Estratto
Metteremo in campo tutte le nostre forze contro questa prospettiva, no nell’interesse degli amministratori dei piccoli comuni ma dell’Italia. In questa situazione drammatica anche i piccoli Comuni sono pronti a fare la loro parte, pur essendo i primi ad aver iniziato da anni ad applicare fattivamente il sistema oggi proposto dell’accorpamento dei servizi, riducendo ogni spreco ed aumentando l’efficacia de i servizi offerti ai cittadini. Ciò che non è accettabile è di essere “accorpati” non si sa bene ancora come e “tagliati” solo perché “di troppo”… o perché parte della “casta”; ma quale casta? Quali auto blu da tagliare? Qualche vecchia Panda? Forse.
Siamo pronti a ragionare di norme che portino ad un serio processo di riordino istituzionale territoriale del nostro Paese, evitando duplicazioni e sovrapposizioni nell’esercizio delle funzioni, semplificando la rete delle istituzioni locali, garantendo alle comunità locali l’adeguatezza dei loro Comuni nel gestire tali funzioni fondamentali, attraverso gestioni associate obbligatorie con Unioni di Comuni ed anche processi volontari ed incentivati di fusione, laddove ciò sia più utile e valido per quei territori.
L’eliminazione dei piccoli comuni sotto i mille abitanti è una sonora sciocchezza non dà risparmi significativi, crea danni sociali enormi. I piccoli comuni sono una grande ricchezza e sono l’unico presidio rimasto sul territorio, la loro presenza dà risposte ai cittadini che così non si sentono abbandonati.
Ci saranno gravi ripercussioni sul territorio.
“Vale la pena far scomparire circa 1.963 comuni che amministrano oltre un milione di persone e che rappresentano le sentinelle del 5% del territorio nazionale, soprattutto montano, a costi bassissimi? Vale la pena sopprimere amministrazioni comunali che costano ad oggi (nella peggiore delle ipotesi sopra prospettata) ad ogni cittadino amministrato 1,04 euro all’anno?”
Il risparmio reale del provvedimento per i cittadini sarebbe pari, al massimo, a 1.150.00 euro, uguale al costo annuo di due deputati e mezzo mentre, per i cittadini amministrati (1.100.000), il costo sarebbe pari ad euro 1,04 all’anno.
Nel 2010 e nel 2011 il governo avrebbe potuto accorpare elezioni e referendum, risparmiando così 700 milioni di euro, vale a dire il costo di 35 anni di vita per le amministrazioni dei centri minori.
Già l’idea di accorpare i comuni sotto i 1.000 abitanti al di fuori di un disegno organico di riforma degli enti locali appare molto discutibile, anche perché rischia di cancellare, per rimanere nella nostra regione, la storia e l’identità delle comunità calabresi in nome di un risparmio di costi della politica, che mai come in questo caso, invece, sono costi (o meglio investimenti) della democrazia.

Dati
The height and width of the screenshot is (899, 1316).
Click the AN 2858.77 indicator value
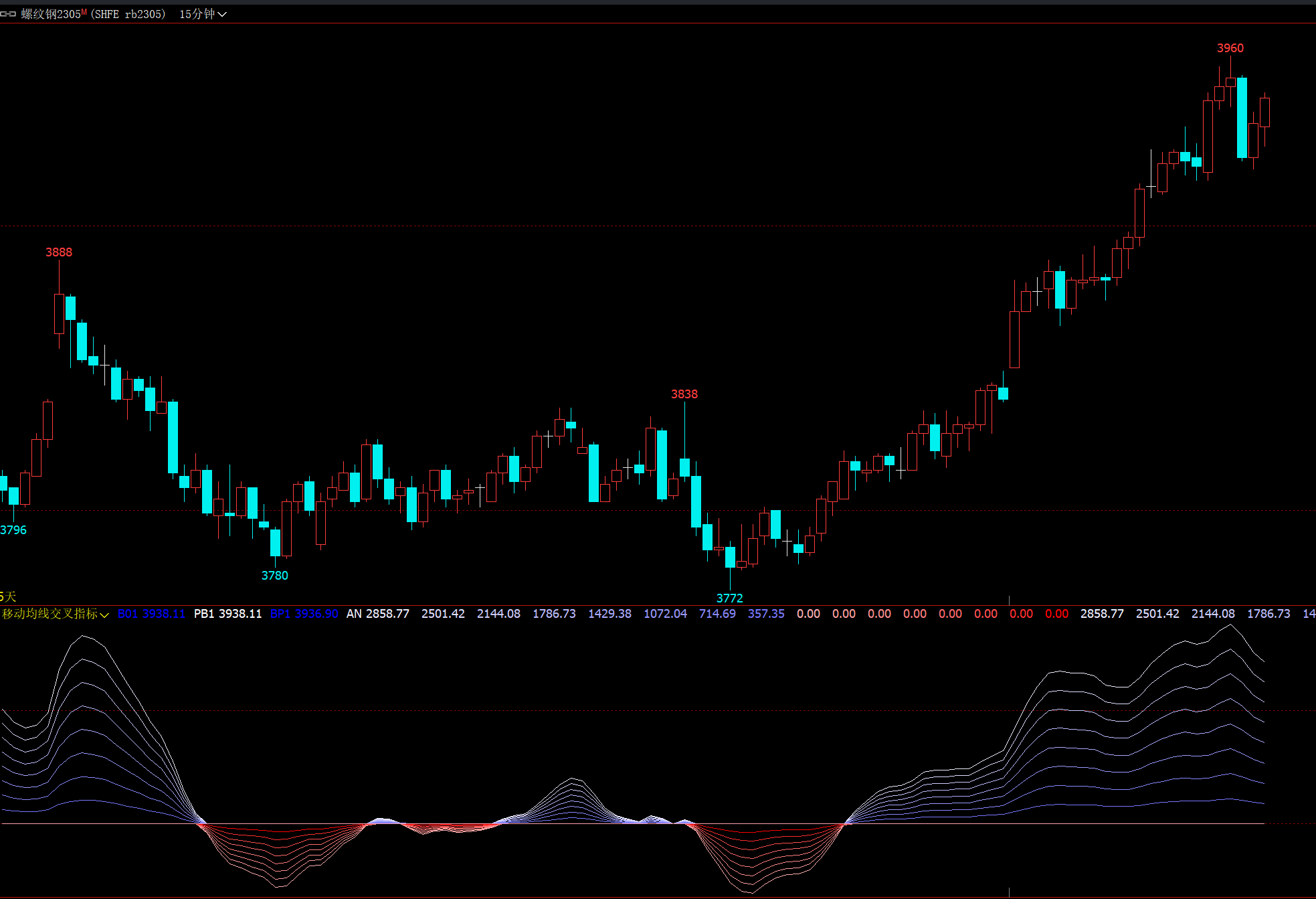[x=377, y=614]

Consegna
Rispondi alle domande sul brano dedicato ai piccoli comuni.
1. Quanti comuni si propone di far scomparire e quale percentuale del territorio nazionale presidiano?
2. Quanto avrebbe potuto risparmiare il governo accorpando elezioni e referendum nel 2010 e nel 2011?
3. Secondo l'ultimo paragrafo, come vanno considerati in questo caso i costi della politica?

Soluzione dell'esercizio
1. Circa 1.963 comuni, che presidiano il 5% del territorio nazionale.
2. 700 milioni di euro, pari al costo di 35 anni di vita per le amministrazioni dei centri minori.
3. Come costi, o meglio investimenti, della democrazia.